Varadaraja V. Raman (called V V by his friends) is a multifaceted personality. He is an eminent philosopher, physicist, writer and author of original work in each of those categories. He was the recipient of the 2006 Raja Rao Award.
To those who know him from close, Raman is also an intelligent and inspired prankster. This unusual but charming facet of his that arises from his great sense of humor reminds one of Krishna. Listening to Raman is always an educational experience. Conversing with him is always a pleasant event. It is impossible to come in contact with this person without coming away awed, inspired, and warmed. The enormous work that Raman has done even in his 'retired' years is definitely deserving of the Raja Rao award. - Prof. Nitant Kenkre 
Raman was born to a Tamil family which had settled down in Bengal. Blends of opposites, as of the North and the South in the case of his upbringing as a child, characterize him and may explain the keen insights he always displays into the nature of his surroundings. As a small boy, he learned to recite Vedic hymns in Sanskrit and Pater Noster in Latin. He read the Koran and the Torah. He has an impressive facility in French, German and Spanish, in handling equations of theoretical physics and in constructing verses, in pragmatic practice and historical scholarship, in science and art. His undergraduate work was in physics, his first postgraduate degree in mathematics. His doctoral work in Paris, carried out in the medium of the French language under the supervision of the Nobel laureate Louis de Broglie, was in theoretical physics, specifically on the mathematical underpinning of quantum mechanics.

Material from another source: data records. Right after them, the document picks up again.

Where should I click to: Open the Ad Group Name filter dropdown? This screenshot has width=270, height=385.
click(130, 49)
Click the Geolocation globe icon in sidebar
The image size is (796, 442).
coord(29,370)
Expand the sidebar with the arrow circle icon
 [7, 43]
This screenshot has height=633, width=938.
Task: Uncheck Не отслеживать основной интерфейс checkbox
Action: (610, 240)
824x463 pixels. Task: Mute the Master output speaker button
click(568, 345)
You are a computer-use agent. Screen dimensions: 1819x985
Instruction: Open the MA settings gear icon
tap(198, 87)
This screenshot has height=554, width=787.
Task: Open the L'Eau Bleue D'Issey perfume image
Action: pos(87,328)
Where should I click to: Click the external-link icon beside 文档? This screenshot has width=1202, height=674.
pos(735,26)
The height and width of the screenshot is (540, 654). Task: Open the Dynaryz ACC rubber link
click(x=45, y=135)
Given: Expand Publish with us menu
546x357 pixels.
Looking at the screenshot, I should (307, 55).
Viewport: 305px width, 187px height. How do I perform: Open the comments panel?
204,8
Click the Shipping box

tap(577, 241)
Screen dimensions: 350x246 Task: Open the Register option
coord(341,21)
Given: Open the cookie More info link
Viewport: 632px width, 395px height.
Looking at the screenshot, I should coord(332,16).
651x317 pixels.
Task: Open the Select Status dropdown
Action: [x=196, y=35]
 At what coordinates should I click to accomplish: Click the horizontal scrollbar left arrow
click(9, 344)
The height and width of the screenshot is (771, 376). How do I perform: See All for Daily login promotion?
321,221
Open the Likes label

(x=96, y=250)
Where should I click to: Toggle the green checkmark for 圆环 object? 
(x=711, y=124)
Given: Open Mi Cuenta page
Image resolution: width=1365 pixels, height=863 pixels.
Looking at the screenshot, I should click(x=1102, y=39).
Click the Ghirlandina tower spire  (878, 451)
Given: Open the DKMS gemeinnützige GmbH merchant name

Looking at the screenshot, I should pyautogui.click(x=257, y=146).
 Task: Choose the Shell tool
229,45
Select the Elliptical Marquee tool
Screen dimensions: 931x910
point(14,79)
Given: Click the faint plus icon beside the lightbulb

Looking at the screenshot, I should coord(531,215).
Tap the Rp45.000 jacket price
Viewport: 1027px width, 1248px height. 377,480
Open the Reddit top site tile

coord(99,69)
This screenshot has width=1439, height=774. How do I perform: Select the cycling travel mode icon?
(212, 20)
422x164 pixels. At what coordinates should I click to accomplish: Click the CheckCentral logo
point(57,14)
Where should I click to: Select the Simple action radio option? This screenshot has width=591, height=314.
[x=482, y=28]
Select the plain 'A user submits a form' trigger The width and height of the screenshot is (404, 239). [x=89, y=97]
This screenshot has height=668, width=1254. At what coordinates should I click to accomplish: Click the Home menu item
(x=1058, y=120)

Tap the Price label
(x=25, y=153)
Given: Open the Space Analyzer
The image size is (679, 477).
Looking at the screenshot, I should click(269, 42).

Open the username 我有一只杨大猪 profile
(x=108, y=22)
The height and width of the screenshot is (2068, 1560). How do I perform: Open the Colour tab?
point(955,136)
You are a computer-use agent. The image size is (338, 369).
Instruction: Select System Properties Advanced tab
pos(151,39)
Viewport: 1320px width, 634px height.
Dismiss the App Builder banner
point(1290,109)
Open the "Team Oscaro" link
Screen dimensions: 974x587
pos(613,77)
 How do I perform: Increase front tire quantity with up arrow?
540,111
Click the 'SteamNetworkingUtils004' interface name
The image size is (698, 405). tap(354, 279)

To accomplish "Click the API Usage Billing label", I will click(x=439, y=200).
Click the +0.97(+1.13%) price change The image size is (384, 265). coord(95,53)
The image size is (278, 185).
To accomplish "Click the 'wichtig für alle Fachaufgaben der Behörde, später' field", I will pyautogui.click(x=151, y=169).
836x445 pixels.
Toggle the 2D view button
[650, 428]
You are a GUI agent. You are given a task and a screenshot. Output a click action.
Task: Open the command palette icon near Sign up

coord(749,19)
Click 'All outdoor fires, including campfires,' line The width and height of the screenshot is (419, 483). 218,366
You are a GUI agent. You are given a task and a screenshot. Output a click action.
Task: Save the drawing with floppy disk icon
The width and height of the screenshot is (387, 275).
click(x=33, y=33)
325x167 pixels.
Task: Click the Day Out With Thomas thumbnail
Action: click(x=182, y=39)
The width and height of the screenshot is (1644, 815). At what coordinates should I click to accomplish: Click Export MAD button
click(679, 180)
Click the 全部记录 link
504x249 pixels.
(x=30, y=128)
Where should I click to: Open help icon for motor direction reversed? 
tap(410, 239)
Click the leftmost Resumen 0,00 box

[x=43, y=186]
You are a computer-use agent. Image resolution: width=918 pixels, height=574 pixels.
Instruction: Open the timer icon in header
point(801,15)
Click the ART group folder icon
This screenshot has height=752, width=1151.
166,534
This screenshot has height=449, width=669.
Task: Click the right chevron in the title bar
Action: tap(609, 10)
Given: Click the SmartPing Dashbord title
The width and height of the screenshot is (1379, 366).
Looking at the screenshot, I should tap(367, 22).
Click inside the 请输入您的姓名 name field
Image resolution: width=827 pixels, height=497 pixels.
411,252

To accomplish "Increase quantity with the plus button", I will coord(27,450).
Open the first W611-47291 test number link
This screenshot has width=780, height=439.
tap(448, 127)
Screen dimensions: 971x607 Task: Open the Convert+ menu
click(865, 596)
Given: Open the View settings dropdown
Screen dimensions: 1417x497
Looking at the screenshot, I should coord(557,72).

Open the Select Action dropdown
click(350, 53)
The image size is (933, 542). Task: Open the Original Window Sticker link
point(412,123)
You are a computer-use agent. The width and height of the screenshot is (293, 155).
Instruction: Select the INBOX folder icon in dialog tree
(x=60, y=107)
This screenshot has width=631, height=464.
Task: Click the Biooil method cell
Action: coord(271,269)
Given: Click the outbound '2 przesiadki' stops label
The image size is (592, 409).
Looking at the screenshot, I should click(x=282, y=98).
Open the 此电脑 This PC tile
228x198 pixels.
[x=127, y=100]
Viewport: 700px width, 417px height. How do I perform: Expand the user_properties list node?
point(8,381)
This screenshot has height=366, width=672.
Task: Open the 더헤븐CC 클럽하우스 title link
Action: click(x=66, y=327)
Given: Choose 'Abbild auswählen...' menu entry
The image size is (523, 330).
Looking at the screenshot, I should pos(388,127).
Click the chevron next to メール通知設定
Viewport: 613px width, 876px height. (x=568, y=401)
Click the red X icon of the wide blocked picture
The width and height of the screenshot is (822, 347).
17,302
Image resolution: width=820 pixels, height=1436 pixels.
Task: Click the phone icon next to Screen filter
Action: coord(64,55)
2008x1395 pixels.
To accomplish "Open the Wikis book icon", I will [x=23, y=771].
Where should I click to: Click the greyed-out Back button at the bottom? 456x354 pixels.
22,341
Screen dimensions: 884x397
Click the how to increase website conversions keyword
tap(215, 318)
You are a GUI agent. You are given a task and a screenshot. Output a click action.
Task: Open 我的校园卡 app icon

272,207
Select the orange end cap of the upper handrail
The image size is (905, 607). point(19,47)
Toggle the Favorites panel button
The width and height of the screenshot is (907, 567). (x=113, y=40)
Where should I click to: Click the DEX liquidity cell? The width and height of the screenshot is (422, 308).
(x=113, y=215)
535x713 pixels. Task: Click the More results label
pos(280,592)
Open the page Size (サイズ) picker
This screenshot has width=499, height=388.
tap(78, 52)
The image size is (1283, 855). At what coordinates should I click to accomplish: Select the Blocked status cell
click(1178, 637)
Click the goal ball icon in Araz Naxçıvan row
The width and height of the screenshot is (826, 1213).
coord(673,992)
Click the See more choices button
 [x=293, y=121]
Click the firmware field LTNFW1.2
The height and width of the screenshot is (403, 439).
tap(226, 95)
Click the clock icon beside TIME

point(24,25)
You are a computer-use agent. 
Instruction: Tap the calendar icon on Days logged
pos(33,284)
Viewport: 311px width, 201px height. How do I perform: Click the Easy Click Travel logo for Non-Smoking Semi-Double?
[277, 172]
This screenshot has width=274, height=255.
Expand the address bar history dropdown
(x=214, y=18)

He was fascinated by the depth and scope of meaningful knowledge that science has brought to humanity, and impressed by the power and coherence of scientific methodology. He grew up reading and reflecting on humanity's heritage. With strong links to his own tradition, he now regards himself as a human being most of all, with respect and sympathy for all that is enriching, ennobling, and enlightening in human culture.
After obtaining his doctorate from the Sorbonne, and publishing his research in the Comptes Rendus de l'Académie des Sciences, he returned to India and worked at the Saha Institute of Nuclear Physics. He served the UNESCO for a few years, during which time he became more interested in the history and philosophy of science. His varied interests took him into avenues of work well outside the confines to which many physicists are limited. Eventually, he settled down at the Rochester Institute of Technology in the USA as a professor of Physics and Humanities.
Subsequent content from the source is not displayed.